O texto aprovado é a versão da relatora, deputada Ana Paula Lima (PT-SC), para o Projeto de Lei 3591/24, da deputada Lucyana Genésio (PDT-MA). A relatora decidiu ampliar o alcance da medida para além da rede pública de ensino.

“Desafios como promoção da saúde mental, segurança alimentar e nutricional e atualização do calendário vacinal atingem os estudantes independentemente da natureza administrativa da escola”, afirmou Ana Paula Lima no parecer aprovado.

Adesão facultativa
A política nacional poderá abranger, de forma facultativa e mediante adesão, as instituições de ensino privadas, comunitárias, filantrópicas e confessionais de educação básica. Pelo texto, a implementação deverá seguir as diretrizes do Sistema Único de Saúde (SUS) e do Programa Saúde na Escola (PSE).

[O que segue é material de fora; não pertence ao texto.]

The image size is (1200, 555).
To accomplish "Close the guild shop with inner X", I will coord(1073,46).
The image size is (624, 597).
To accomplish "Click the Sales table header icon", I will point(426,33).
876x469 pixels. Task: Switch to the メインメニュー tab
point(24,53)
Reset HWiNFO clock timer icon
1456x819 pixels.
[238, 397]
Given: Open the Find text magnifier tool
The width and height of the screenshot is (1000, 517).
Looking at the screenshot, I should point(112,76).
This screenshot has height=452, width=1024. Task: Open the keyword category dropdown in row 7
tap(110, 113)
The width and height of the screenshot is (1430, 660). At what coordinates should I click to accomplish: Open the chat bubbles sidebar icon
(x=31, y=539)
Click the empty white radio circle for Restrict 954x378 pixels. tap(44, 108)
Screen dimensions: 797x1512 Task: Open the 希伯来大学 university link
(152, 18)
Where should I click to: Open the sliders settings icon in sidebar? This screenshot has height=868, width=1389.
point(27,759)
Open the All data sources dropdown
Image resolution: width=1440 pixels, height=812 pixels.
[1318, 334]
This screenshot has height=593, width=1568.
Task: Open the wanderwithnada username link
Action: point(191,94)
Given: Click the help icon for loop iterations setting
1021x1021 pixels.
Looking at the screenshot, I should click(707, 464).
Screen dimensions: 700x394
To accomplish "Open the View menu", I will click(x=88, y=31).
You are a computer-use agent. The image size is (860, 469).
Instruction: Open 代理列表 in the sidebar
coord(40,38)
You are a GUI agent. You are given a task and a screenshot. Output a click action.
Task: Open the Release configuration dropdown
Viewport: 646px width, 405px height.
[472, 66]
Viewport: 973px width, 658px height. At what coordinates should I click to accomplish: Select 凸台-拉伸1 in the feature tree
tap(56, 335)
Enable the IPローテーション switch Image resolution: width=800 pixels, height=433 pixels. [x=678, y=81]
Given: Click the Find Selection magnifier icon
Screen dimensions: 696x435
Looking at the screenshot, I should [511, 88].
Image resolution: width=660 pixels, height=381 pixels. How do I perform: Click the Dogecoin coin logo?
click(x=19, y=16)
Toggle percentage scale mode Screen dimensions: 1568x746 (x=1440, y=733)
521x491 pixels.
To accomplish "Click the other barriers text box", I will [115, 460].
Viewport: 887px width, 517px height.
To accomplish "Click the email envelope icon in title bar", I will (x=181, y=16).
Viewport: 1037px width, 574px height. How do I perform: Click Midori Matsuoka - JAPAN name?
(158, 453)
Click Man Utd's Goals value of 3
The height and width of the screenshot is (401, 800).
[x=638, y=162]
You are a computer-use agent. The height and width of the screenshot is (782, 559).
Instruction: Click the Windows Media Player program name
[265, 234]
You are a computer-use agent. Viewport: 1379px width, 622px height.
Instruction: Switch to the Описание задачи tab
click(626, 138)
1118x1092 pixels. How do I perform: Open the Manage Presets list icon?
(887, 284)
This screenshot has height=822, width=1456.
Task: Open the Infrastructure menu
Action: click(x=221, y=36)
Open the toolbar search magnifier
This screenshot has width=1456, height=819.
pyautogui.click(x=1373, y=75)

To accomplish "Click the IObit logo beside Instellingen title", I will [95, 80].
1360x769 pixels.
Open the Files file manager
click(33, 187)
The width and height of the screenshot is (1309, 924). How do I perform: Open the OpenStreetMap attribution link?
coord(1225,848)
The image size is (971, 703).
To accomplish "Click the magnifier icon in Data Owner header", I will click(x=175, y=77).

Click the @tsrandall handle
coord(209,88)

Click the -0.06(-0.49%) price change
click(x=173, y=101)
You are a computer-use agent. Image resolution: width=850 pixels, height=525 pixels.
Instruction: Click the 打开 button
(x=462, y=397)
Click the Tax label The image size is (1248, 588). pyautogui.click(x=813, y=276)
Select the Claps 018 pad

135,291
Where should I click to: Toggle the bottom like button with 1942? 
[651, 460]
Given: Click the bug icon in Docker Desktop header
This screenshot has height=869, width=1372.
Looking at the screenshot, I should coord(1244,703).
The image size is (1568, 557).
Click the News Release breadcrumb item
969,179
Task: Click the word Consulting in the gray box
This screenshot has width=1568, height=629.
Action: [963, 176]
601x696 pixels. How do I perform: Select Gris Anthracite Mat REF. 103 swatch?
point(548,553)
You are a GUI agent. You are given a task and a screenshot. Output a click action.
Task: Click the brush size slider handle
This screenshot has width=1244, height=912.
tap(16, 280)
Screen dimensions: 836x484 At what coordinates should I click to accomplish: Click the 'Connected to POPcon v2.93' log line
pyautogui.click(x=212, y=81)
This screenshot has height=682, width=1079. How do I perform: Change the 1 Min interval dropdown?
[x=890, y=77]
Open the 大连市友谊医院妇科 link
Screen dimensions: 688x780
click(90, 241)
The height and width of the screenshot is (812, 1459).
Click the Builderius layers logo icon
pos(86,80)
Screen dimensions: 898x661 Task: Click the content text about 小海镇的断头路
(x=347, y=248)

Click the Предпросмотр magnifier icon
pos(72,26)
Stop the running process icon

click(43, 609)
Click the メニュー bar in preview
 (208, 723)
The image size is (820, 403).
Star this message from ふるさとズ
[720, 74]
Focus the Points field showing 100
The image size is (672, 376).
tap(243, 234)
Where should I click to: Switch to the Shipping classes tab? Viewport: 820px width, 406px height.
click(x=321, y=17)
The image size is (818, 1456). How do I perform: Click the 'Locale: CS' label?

O substitutivo prevê ações de controle do tabagismo convencional e de combate ao uso de dispositivos eletrônicos para fumar. O texto aprovado também foca na prevenção de fatores de risco de câncer e de doenças crônicas não transmissíveis.

Próximos passos
O projeto ainda será analisado em caráter conclusivo pelas comissões de Educação; de Finanças e Tributação; e de Constituição e Justiça e de Cidadania. Para virar lei, terá de ser aprovado pela Câmara e pelo Senado.